The specs refer to a brass shredder. Surely this will corrode due to contact with effluent? Does anyone have experience on longevity?Andy
Brass when soft material is needed as a break-away. Else Navy Bronze also called brass by most. There is a difference and location is dependent on application.
Brass is used in most thru hull applications and more durable than other metals. It's application here is fine and will last for years.
Hi Andy,I replaced a unit that survived for 8 years, and it wasn't the shredder that failed. I used the same Johnson unit and have been happy with it.Another Andy
I have only used mine for a little over a year, and have not experienced any problems with it. After use I run a gallon or so of tap water through it. Brass is used in a lot of marine environments so I don't think it should be a problem.
How to install it between the existing tank and discharge pump out fitting on boat?
Jay Jones jay j
It is extremely straight-forward. If you are replacing an old one you should already have adequate wiring. If not; you'll need wiring ~12 ga and a switch. I use a push-and-hold type so it won't run unless you hold the button in. This way you can't forget or burn-up the pump. The suction line needs to be one that won't collapse (wire re-inforced). All else is simple. Ensure proper elevation for NPSH requirements. Will only lift so far from bottom of tank to center of pump.
I have a small access port in front of my outboards that I used. It was very tight and awkward, but I got the old one out and new one in. I suspect you can go to a different location, provided you're lower than whatever you e
Does the pump have run dry capability?
It is capable of running dry but not recommended. Check OEM specification and all operational instructions.Positive displacement pumps in theory should not run dry. It will cause accelerated wear.
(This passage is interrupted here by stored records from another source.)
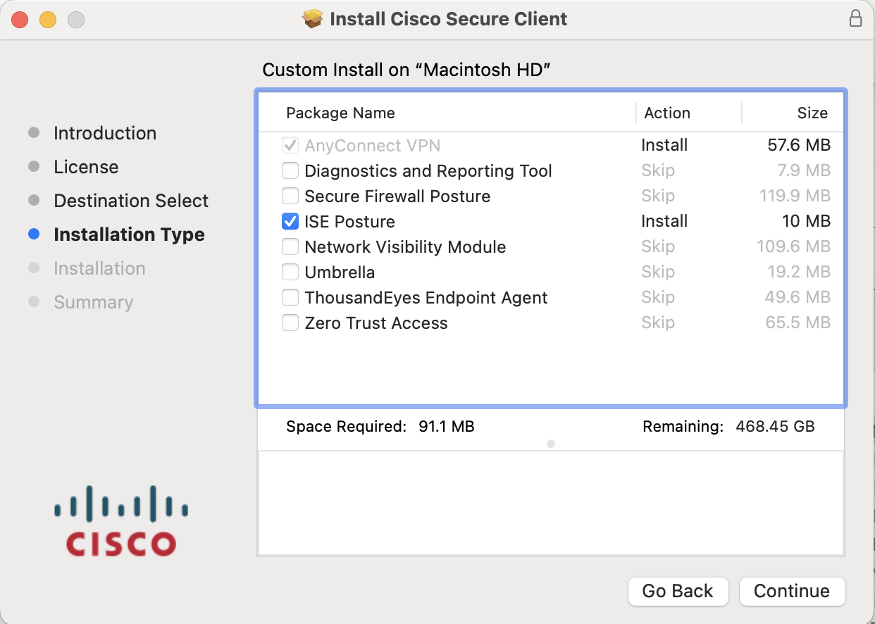Click the installer package icon in the title bar
Image resolution: width=875 pixels, height=624 pixels.
311,19
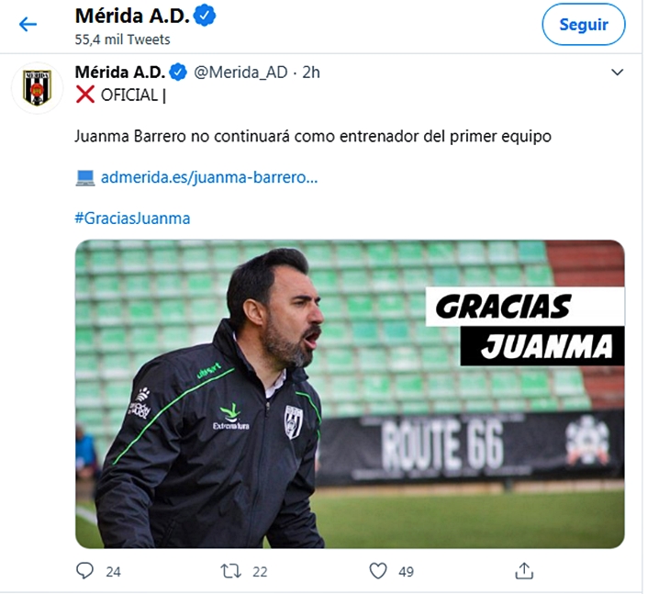Click the verified badge beside tweet author
The width and height of the screenshot is (670, 594).
point(178,73)
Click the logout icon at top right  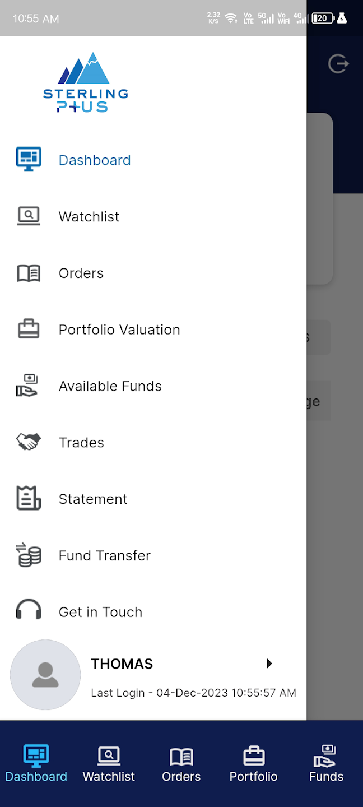338,63
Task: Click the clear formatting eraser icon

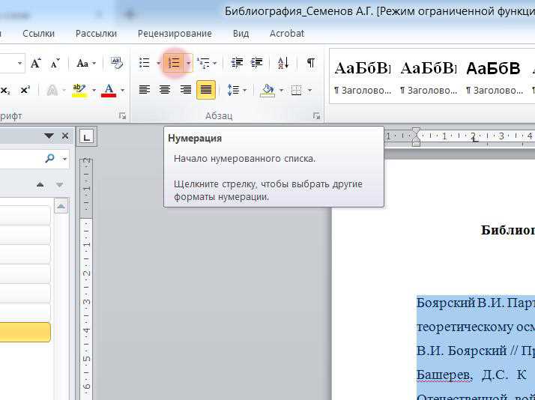Action: coord(117,63)
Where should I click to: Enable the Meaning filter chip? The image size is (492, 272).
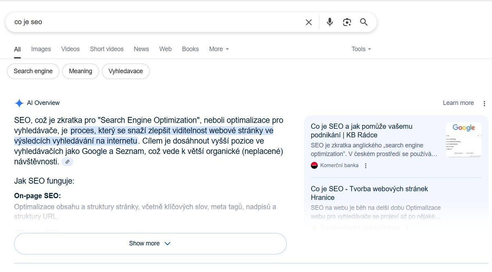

What size fuse would you recommend?
manufacturer reccomends 25 amp
Used in RV application. No suction lift issue as RV is gravity feed to pump. Pump is mounted to plastic bin floor with supplied grommets. Louder than I expected but I did not do any isolation mount improvement. Attention is required when running as the suction can get ahead of the gravity flow as the tank gets close to empty. The only additional parts needed were plumbing pieces and a switch. Noteworthy is that the pump motor does not heat up or even warm up, a sign of proper sizing and bearings. A much cheaper way and just as easy as buying "kit" from camping suppliers.